Retype the entries below exactly, dropping the images.

> [TASK INPUTS]:
◇ ◇ ◇

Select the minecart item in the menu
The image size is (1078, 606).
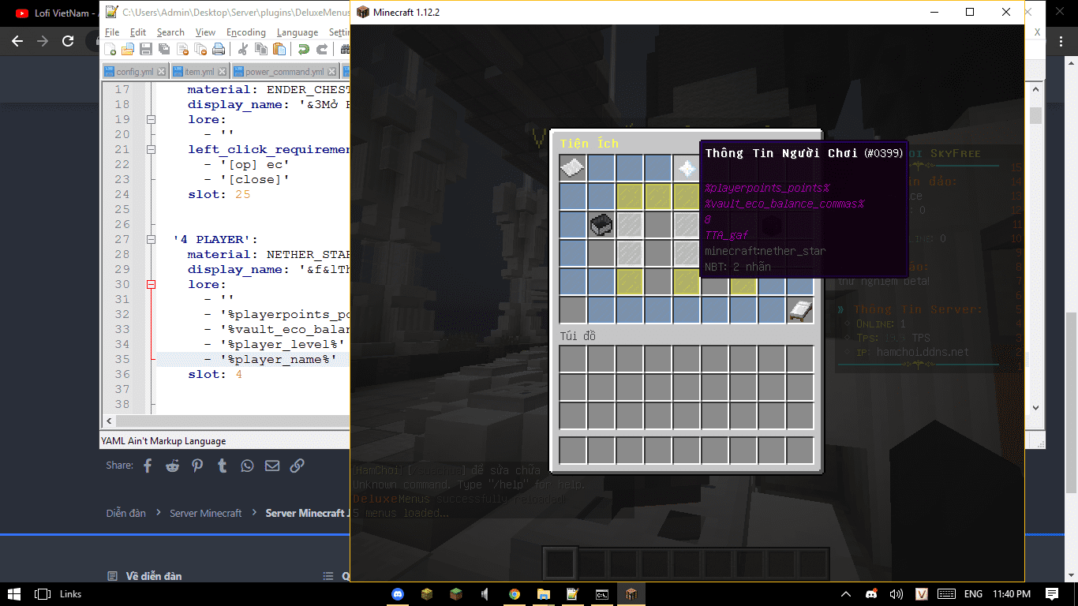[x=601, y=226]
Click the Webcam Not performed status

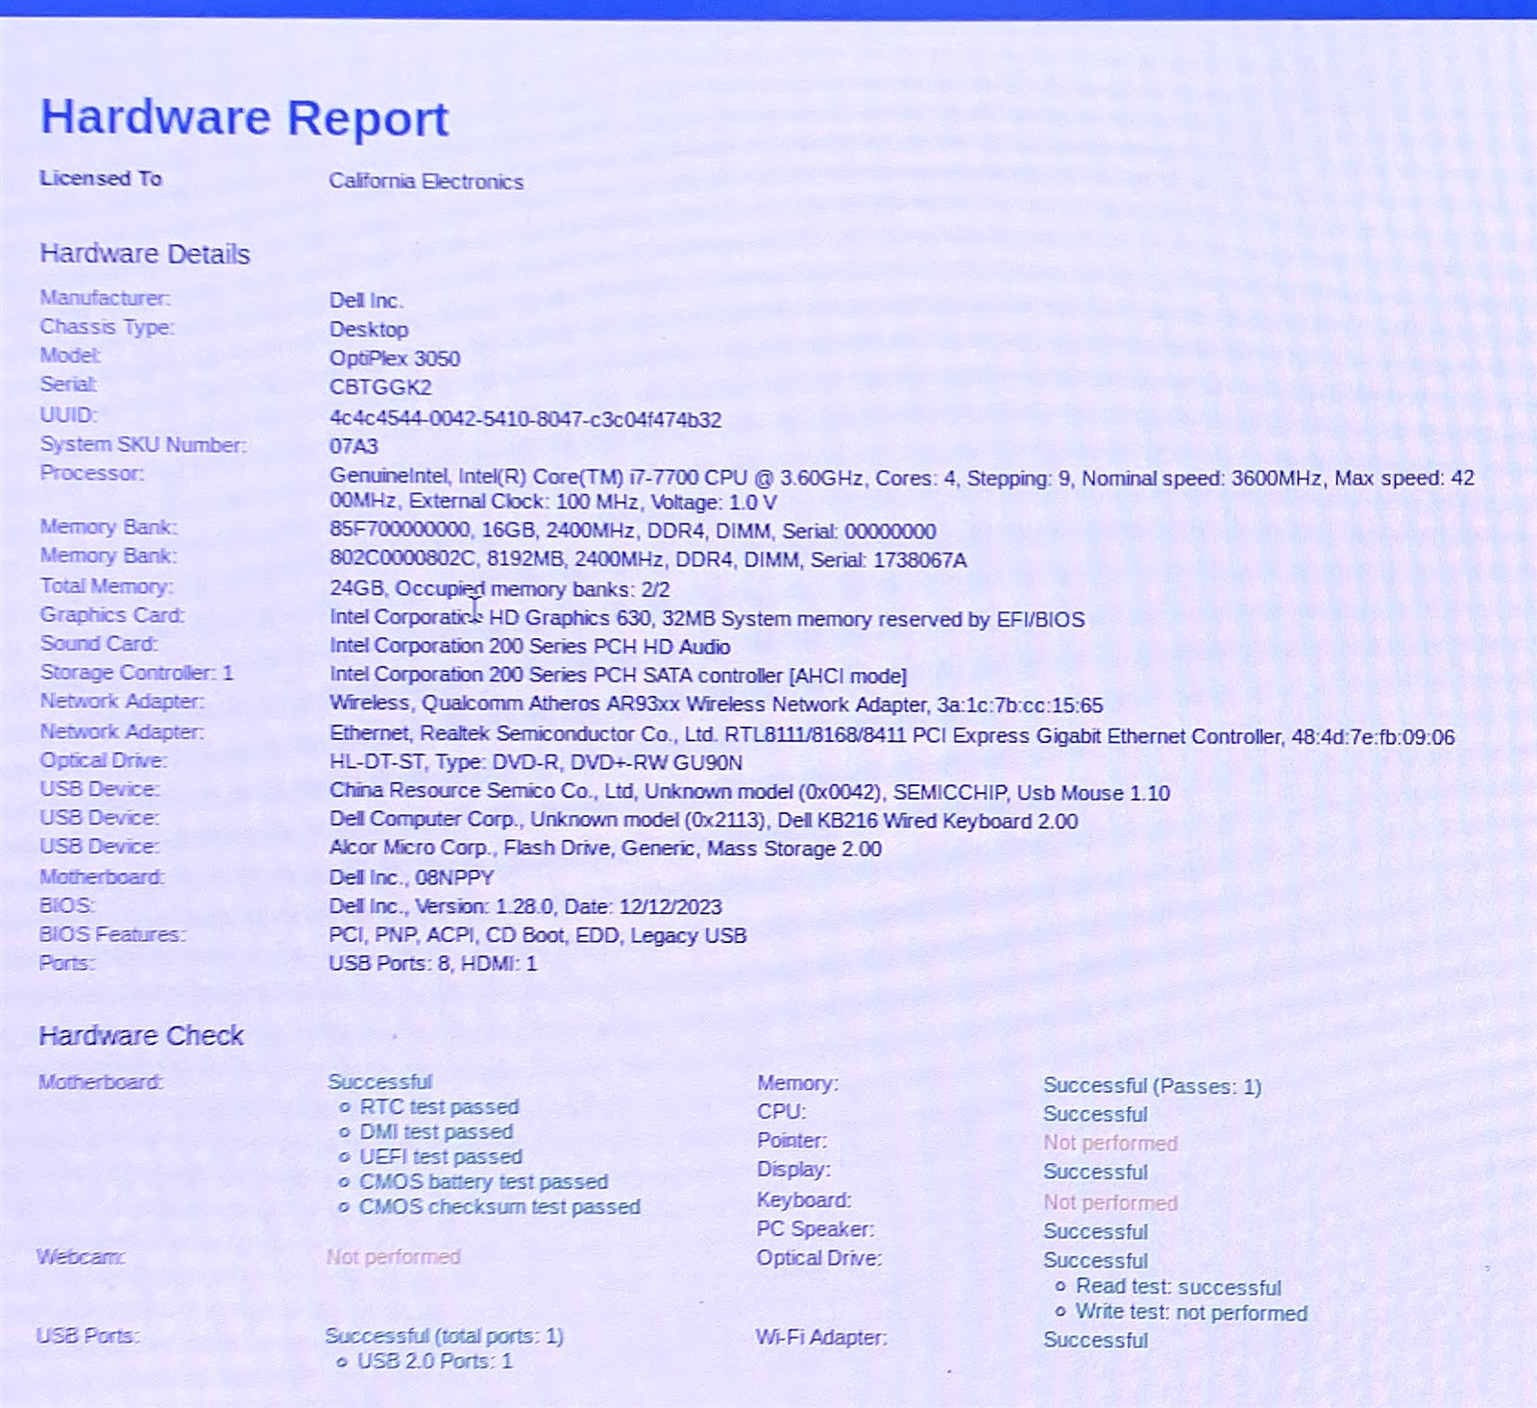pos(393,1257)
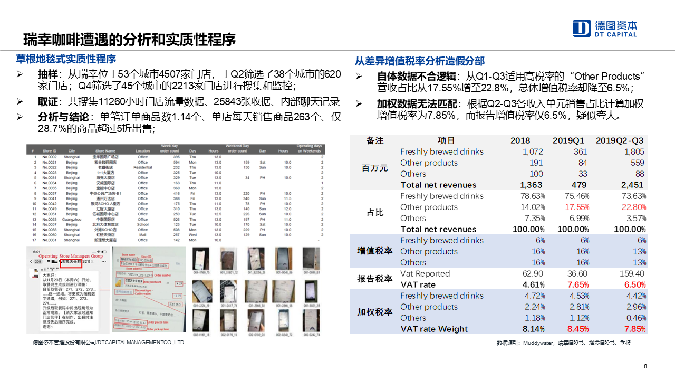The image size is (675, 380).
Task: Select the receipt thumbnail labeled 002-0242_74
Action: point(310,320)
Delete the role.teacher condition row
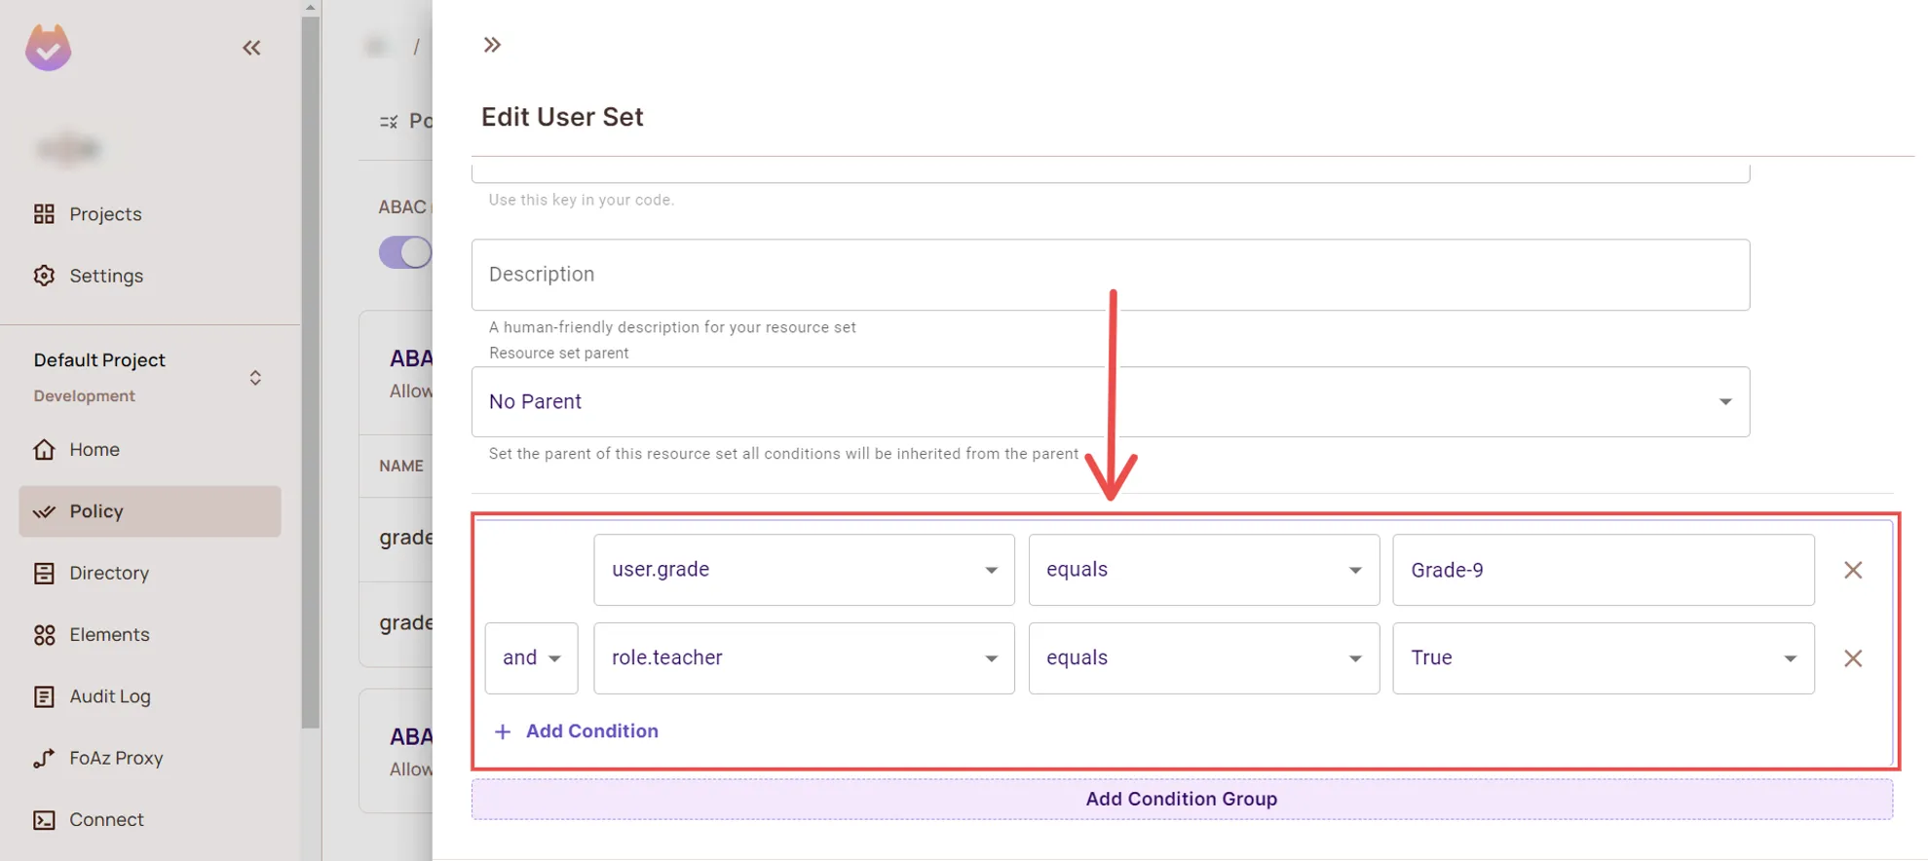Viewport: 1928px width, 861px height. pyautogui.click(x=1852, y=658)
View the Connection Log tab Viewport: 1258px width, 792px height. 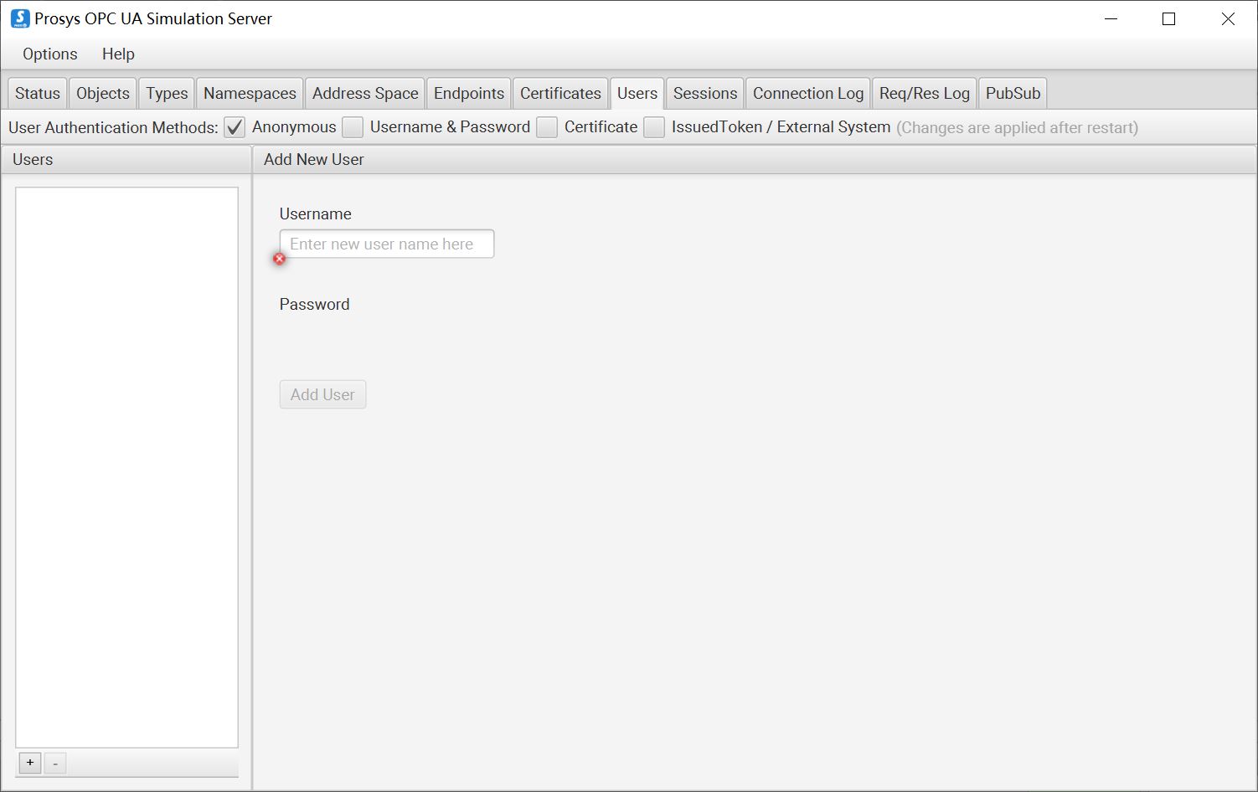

◇ ◇ ◇

> [ANSWER FOR THIS EXERCISE]:
Select the minecart item in the menu
The image size is (1078, 606).
[x=601, y=226]
Click the Webcam Not performed status

pos(393,1257)
The image size is (675, 380).
Task: Select the receipt thumbnail labeled 002-0242_74
Action: point(310,320)
Delete the role.teacher condition row
Viewport: 1928px width, 861px height. pyautogui.click(x=1852, y=658)
View the Connection Log tab Viewport: 1258px width, 792px height. 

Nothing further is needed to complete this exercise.